# Synchronization and Chip Multiprocessing (CMP)

Hermoso, Sheryl M. CS 252 Midterm Paper August 21, 2006

#### I. Introduction

Processor chips are becoming smaller and smaller. Personal computing needs are ever increasing while the silicon's physical and thermal limitations are bound to be reached. With today's transistor technology that limits the ability of single processors, manufacturers tend to switch on multiprocessors as a solution.

This new revolution in computer architecture technology, which we now call Chip Multiprocessing (CMP) or simply multicore, is a combination of two or more independent processors into a single integrated circuit (IC) package. It allows the device to exhibit some sort of parallelism - thread-level parallelism (TLP) and/or instruction level parallelism (ILP) - while enjoying fewer components, lower cost, and less interconnection overheads.

Multicore has its pros and cons. Although promising and advantageous, having multiple cores in a single chip presents several problems, cache coherencies and memory synchronization are among them. However, these concerns were similar to those addressed by multiprocessors and parallel processors since the late 1980s.

Multiprocessing is not a new technology. Multiple processors communicate by way of sharing data structures. A standard problem in a system running multiple processes is how to control accesses to the shared data to ensure correct behavior and data consistency. Such can be addressed with synchronization, the coordination of simultaneous threads and processes accessing the same memory address space. Synchronization mechanisms, although mostly rely on user-level software algorithms, also require support by hardware primitives.

## II. CLASSIFICATION OF SYNCHRONIZATION

A general classification of synchronization is either lock-based or lock-free.
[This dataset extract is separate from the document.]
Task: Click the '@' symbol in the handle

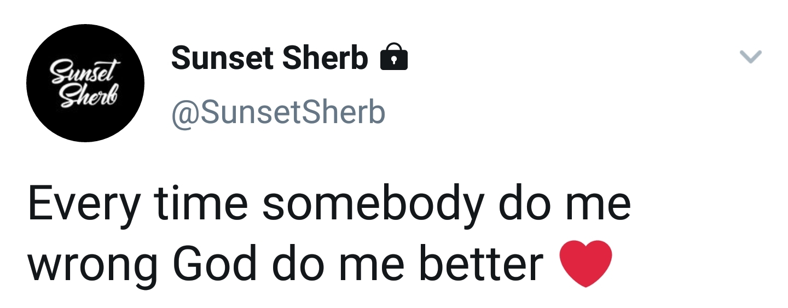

Lock-based algorithm is the traditional way to synchronize multiple processes or threads by using locks. Locks, barriers, and mutual exclusion came to be tagged as lock-based since they need to "lock" a shared variable to exclusively access and modify the data. Another process that wishes to use the variable stays in busy-wait or spinning mode, repeatedly checking to see if the lock has become available, and competes for lock ownership with other processes once the variable becomes free. The implementation of this technique is through hardware primitives such as mutexes or semaphores to ensure that no two processes are concurrently accessed, thus preventing the

corruption of the shared memory. Some downsides to this method include deadlocks, starvation, and priority inversion. Deadlock occurs when several processes may acquire the semaphore causing both to wait forever for the other semaphore to be released. Starvation is insufficiency in resources to complete a process, and priority inversion occurs when a higher priority thread waits for the lower-priority thread. Of course, the process in busy-wait is rendered useless because it only wastes clock cycles in idle state.

Lock-free algorithms aim to solve this problem. Lock-free and wait-free algorithms are designed to allow multiple threads to read and write shared data concurrently without corrupting it, thus the term "lock-free." Wait-free" refers to the fact that a thread can complete any operation in a finite number of steps, regardless of the actions of other threads [2].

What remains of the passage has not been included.